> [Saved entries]

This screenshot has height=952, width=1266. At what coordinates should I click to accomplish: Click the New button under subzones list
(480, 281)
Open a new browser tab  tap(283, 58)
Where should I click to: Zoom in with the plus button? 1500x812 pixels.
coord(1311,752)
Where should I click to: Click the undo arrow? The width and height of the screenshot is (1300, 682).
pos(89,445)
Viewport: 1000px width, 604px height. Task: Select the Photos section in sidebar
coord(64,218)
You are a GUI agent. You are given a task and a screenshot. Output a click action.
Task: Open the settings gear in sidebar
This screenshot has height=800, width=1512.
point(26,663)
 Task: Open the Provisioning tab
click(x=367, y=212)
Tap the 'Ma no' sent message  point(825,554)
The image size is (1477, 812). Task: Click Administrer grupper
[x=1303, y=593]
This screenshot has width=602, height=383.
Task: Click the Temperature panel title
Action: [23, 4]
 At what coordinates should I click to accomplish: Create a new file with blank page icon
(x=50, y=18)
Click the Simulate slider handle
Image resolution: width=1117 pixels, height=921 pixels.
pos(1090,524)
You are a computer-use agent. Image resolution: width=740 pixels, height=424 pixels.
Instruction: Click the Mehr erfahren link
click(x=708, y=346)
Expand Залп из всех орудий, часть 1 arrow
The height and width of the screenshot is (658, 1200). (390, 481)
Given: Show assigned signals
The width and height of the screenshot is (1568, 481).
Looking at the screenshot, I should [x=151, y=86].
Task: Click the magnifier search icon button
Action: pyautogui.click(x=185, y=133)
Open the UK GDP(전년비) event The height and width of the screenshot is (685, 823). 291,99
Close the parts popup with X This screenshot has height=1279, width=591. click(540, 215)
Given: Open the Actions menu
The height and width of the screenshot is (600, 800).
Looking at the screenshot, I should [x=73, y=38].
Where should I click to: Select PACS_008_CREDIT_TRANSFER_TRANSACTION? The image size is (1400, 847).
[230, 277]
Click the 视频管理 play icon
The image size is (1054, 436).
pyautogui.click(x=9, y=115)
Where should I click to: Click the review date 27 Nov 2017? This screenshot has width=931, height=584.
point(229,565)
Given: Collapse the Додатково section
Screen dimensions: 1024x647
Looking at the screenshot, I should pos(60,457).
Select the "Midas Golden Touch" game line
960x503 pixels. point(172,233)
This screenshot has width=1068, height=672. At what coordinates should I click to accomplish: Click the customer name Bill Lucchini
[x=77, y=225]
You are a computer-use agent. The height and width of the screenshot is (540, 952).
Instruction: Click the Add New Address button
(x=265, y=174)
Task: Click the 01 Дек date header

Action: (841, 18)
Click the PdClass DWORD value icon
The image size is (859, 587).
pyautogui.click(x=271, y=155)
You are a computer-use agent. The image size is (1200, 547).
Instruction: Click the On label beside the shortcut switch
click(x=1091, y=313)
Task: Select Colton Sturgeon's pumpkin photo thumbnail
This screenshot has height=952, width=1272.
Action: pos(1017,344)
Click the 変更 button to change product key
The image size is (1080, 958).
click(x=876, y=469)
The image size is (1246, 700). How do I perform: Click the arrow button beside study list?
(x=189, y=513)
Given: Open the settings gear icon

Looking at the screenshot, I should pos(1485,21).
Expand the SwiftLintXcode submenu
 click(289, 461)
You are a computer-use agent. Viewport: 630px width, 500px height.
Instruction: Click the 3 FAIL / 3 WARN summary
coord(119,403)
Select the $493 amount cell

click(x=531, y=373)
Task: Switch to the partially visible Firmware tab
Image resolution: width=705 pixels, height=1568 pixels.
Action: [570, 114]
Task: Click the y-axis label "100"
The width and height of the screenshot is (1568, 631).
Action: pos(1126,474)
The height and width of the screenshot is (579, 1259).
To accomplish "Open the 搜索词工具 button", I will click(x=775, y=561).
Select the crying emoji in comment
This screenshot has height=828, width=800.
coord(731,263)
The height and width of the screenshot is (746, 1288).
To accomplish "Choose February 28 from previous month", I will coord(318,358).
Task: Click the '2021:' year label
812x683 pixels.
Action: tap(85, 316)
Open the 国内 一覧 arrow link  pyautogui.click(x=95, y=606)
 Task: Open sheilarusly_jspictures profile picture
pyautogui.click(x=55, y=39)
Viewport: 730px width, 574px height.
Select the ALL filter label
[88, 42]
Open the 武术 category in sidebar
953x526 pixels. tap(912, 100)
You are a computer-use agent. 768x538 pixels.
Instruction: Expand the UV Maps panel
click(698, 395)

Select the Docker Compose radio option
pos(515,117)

> [Work to complete]
Retype all of the entries exactly, please.

> [Answer for the task]
This screenshot has height=952, width=1266. At what coordinates should I click to accomplish: Click the New button under subzones list
(480, 281)
Open a new browser tab  tap(283, 58)
Where should I click to: Zoom in with the plus button? 1500x812 pixels.
coord(1311,752)
Where should I click to: Click the undo arrow? The width and height of the screenshot is (1300, 682).
pos(89,445)
Viewport: 1000px width, 604px height. Task: Select the Photos section in sidebar
coord(64,218)
You are a GUI agent. You are given a task and a screenshot. Output a click action.
Task: Open the settings gear in sidebar
This screenshot has height=800, width=1512.
point(26,663)
 Task: Open the Provisioning tab
click(x=367, y=212)
Tap the 'Ma no' sent message  point(825,554)
The image size is (1477, 812). Task: Click Administrer grupper
[x=1303, y=593]
This screenshot has width=602, height=383.
Task: Click the Temperature panel title
Action: [23, 4]
 At what coordinates should I click to accomplish: Create a new file with blank page icon
(x=50, y=18)
Click the Simulate slider handle
Image resolution: width=1117 pixels, height=921 pixels.
pos(1090,524)
You are a computer-use agent. Image resolution: width=740 pixels, height=424 pixels.
Instruction: Click the Mehr erfahren link
click(x=708, y=346)
Expand Залп из всех орудий, часть 1 arrow
The height and width of the screenshot is (658, 1200). (390, 481)
Given: Show assigned signals
The width and height of the screenshot is (1568, 481).
Looking at the screenshot, I should [x=151, y=86].
Task: Click the magnifier search icon button
Action: pyautogui.click(x=185, y=133)
Open the UK GDP(전년비) event The height and width of the screenshot is (685, 823). 291,99
Close the parts popup with X This screenshot has height=1279, width=591. click(540, 215)
Given: Open the Actions menu
The height and width of the screenshot is (600, 800).
Looking at the screenshot, I should [x=73, y=38].
Where should I click to: Select PACS_008_CREDIT_TRANSFER_TRANSACTION? The image size is (1400, 847).
[230, 277]
Click the 视频管理 play icon
The image size is (1054, 436).
pyautogui.click(x=9, y=115)
Where should I click to: Click the review date 27 Nov 2017? This screenshot has width=931, height=584.
point(229,565)
Given: Collapse the Додатково section
Screen dimensions: 1024x647
Looking at the screenshot, I should pos(60,457).
Select the "Midas Golden Touch" game line
960x503 pixels. point(172,233)
This screenshot has width=1068, height=672. At what coordinates should I click to accomplish: Click the customer name Bill Lucchini
[x=77, y=225]
You are a computer-use agent. The height and width of the screenshot is (540, 952).
Instruction: Click the Add New Address button
(x=265, y=174)
Task: Click the 01 Дек date header

Action: (841, 18)
Click the PdClass DWORD value icon
The image size is (859, 587).
pyautogui.click(x=271, y=155)
You are a computer-use agent. The image size is (1200, 547).
Instruction: Click the On label beside the shortcut switch
click(x=1091, y=313)
Task: Select Colton Sturgeon's pumpkin photo thumbnail
This screenshot has height=952, width=1272.
Action: pos(1017,344)
Click the 変更 button to change product key
The image size is (1080, 958).
click(x=876, y=469)
The image size is (1246, 700). How do I perform: Click the arrow button beside study list?
(x=189, y=513)
Given: Open the settings gear icon

Looking at the screenshot, I should pos(1485,21).
Expand the SwiftLintXcode submenu
 click(289, 461)
You are a computer-use agent. Viewport: 630px width, 500px height.
Instruction: Click the 3 FAIL / 3 WARN summary
coord(119,403)
Select the $493 amount cell

click(x=531, y=373)
Task: Switch to the partially visible Firmware tab
Image resolution: width=705 pixels, height=1568 pixels.
Action: [570, 114]
Task: Click the y-axis label "100"
The width and height of the screenshot is (1568, 631).
Action: pos(1126,474)
The height and width of the screenshot is (579, 1259).
To accomplish "Open the 搜索词工具 button", I will click(x=775, y=561).
Select the crying emoji in comment
This screenshot has height=828, width=800.
coord(731,263)
The height and width of the screenshot is (746, 1288).
To accomplish "Choose February 28 from previous month", I will coord(318,358).
Task: Click the '2021:' year label
812x683 pixels.
Action: tap(85, 316)
Open the 国内 一覧 arrow link  pyautogui.click(x=95, y=606)
 Task: Open sheilarusly_jspictures profile picture
pyautogui.click(x=55, y=39)
Viewport: 730px width, 574px height.
Select the ALL filter label
[88, 42]
Open the 武术 category in sidebar
953x526 pixels. tap(912, 100)
You are a computer-use agent. 768x538 pixels.
Instruction: Expand the UV Maps panel
click(698, 395)

Select the Docker Compose radio option
pos(515,117)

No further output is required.